In [2]:
import numpy as np
import pandas as pd

import nltk
from nltk.corpus import stopwords
from nltk.stem import PorterStemmer
from nltk.tokenize import word_tokenize

## Load the documents

In [3]:
documents = [
    "apple apples apple apple a banana an banana ",
    "apple car a car"
]

### Tokenize


In [4]:
tokens = [doc.split() for doc in documents]
print(tokens)

[['apple', 'apples', 'apple', 'apple', 'a', 'banana', 'an', 'banana'], ['apple', 'car', 'a', 'car']]


In [5]:
# Initialize the stemmer
stemmer = PorterStemmer()

# Apply stemming to the tokens
stemmed = [
    [stemmer.stem(token) for token in doc]
    for doc in tokens
]
print(stemmed)

[['appl', 'appl', 'appl', 'appl', 'a', 'banana', 'an', 'banana'], ['appl', 'car', 'a', 'car']]


In [6]:
# remove stop-words

# Get the list of English stopwords
stop_words = set(stopwords.words('english'))

bows = [
    [token for token in doc if token.lower() not in stop_words]
    for doc in stemmed
]
bows

[['appl', 'appl', 'appl', 'appl', 'banana', 'banana'], ['appl', 'car', 'car']]

## Count unique words in each document, i.e.

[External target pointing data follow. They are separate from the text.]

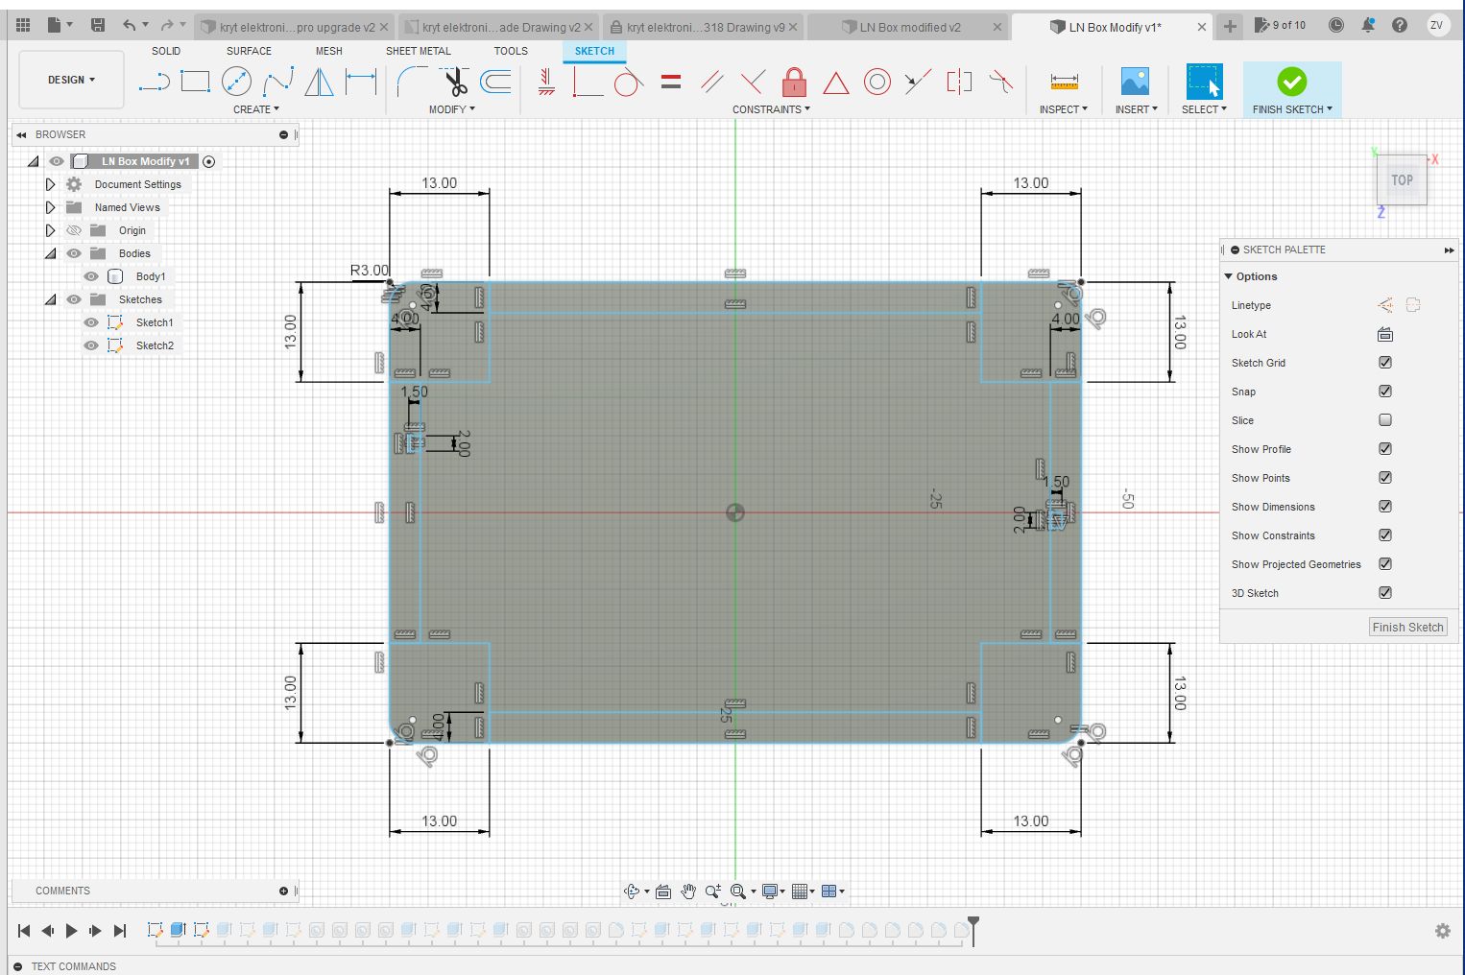Open the CONSTRAINTS dropdown menu
1465x975 pixels.
coord(771,109)
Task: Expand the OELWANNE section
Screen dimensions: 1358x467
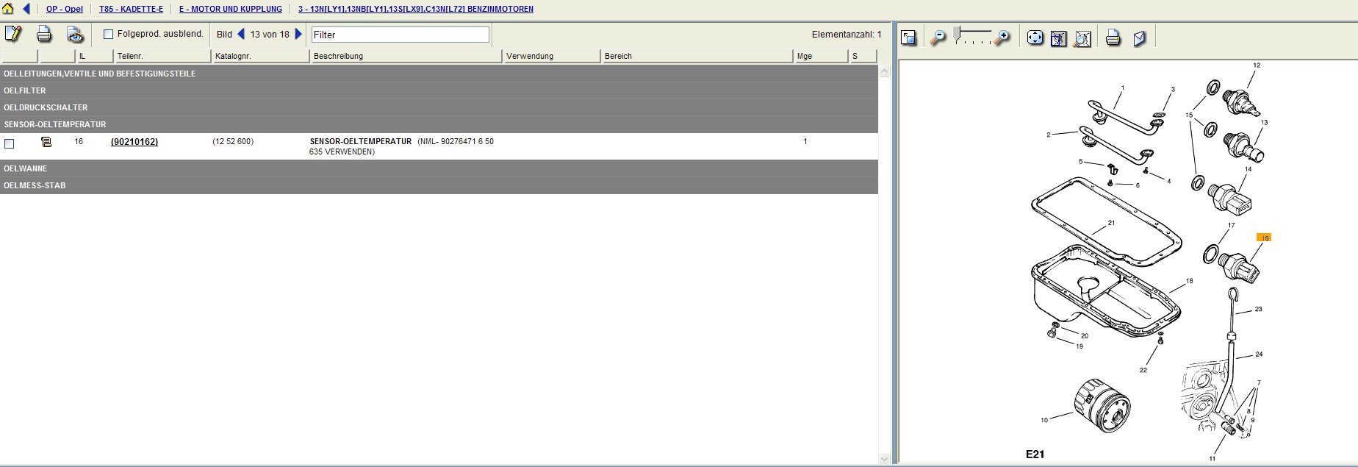Action: [26, 168]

Term Frequency (TF)

In [9]:
# Create the collection vocabulary
vocabulary = set(bows[0]).union(set(bows[1]))
print(vocabulary)

{'car', 'banana', 'appl'}


In [10]:
# Initialize the dictionaries to store Term Frequencies:
TFa = dict.fromkeys(vocabulary, 0)
TFb = dict.fromkeys(vocabulary, 0)

print(f'TFa:{TFa}')

TFa:{'car': 0, 'banana': 0, 'appl': 0}


In [12]:
# Calculate term counts:
for word in vocabulary:
    TFa[word] = bows[0].count(word)
    TFb[word] = bows[1].count(word)

print(f'countsA: {TFa}')
print(f'countsB: {TFb}')

countsA: {'car': 0, 'banana': 2, 'appl': 4}
countsB: {'car': 2, 'banana': 0, 'appl': 1}


In [13]:
counts_df = pd.DataFrame([TFa, TFb])
counts_df

Unnamed: 0,car,banana,appl
0,0,2,4
1,2,0,1


In [15]:
# Calculate Term Frequnecies

# Calculate the total number of terms in each document (sum of each row)
total_terms_per_doc = counts_df.sum(axis=1)

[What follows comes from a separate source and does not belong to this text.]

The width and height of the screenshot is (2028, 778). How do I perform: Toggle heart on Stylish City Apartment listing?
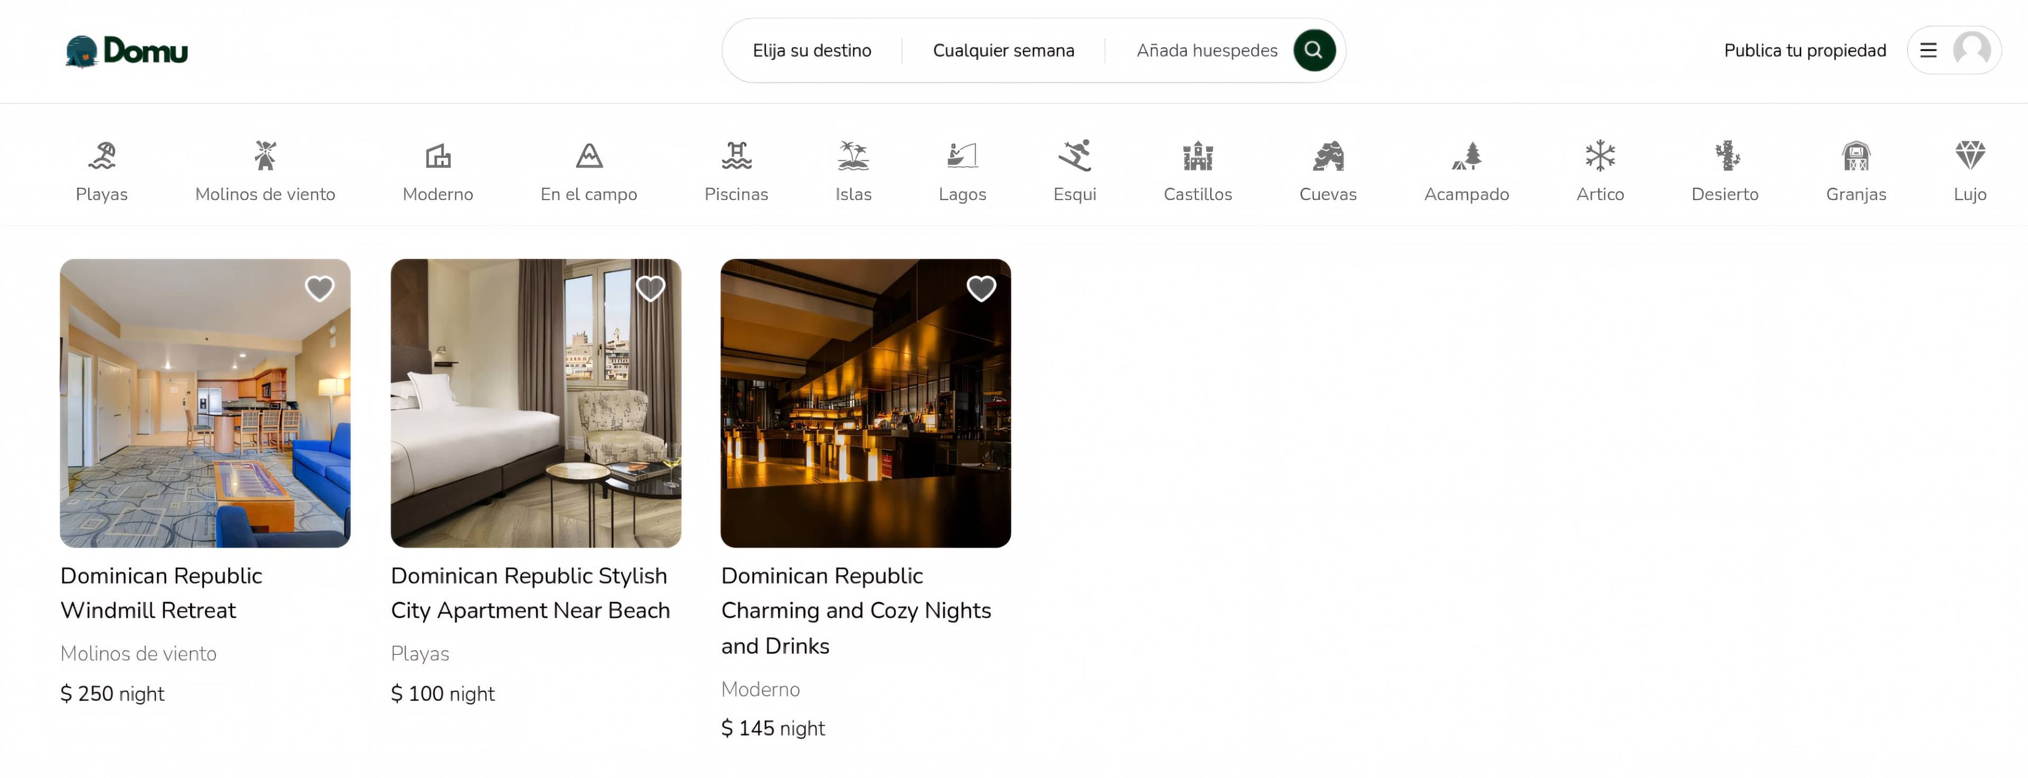(650, 288)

# Calculate the adjusted term frequency (TF) by dividing each count by the total number of terms in that document
TF_df = counts_df.div(total_terms_per_doc, axis=0)
TF_df

Unnamed: 0,car,banana,appl
0,0.0,0.333333,0.666667
1,0.666667,0.0,0.333333


### Calculate IDF :
$$
IDF(t) = \log \left( \frac{N}{1 + df(t)} \right)
$$

In [16]:
# Number of documents (rows in TF_df)
N = TF_df.shape[0]

# Calculate document frequency (df) for each term (number of non-zero entries per column)
df = (TF_df > 0).sum(axis=0)

# Calculate the Inverse Document Frequency (IDF) using the formula
IDF = np.log((1 + N) / (1 + df))
IDF

car       0.405465
banana    0.405465
appl      0.000000
dtype: float64

### Calculate TF-IDF (Term Frequency-Inverse Document Frequency)

TF*IDF

In [17]:
# Calculate the TF-IDF by multiplying TF values by the corresponding IDF values for each term
TF_IDF_df = TF_df * IDF

# Display the resulting TF-IDF DataFrame
TF_IDF_df

Unnamed: 0,car,banana,appl
0,0.0,0.135155,0.0
1,0.27031,0.0,0.0


In [18]:
TF_df

Unnamed: 0,car,banana,appl
0,0.0,0.333333,0.666667
1,0.666667,0.0,0.333333


# Represent as TF-IDF with sklearn

In [2]:
documents = [
    "apple apples apple apple a banana an banana ",
    "apple car a car"
]

In [5]:
from sklearn.feature_extraction.text import TfidfVectorizer

vectorizer = TfidfVectorizer(stop_words='english')
TF_IDF_vectorized = vectorizer.fit_transform(documents)
TF_IDF_vectorized.toarray()

array([[0.69049203, 0.32348748, 0.64697497, 0.        ],
       [0.33517574, 0.        , 0.        , 0.94215562]])

In [6]:
vectorizer.vocabulary_

{'apple': 0, 'apples': 1, 'banana': 2, 'car': 3}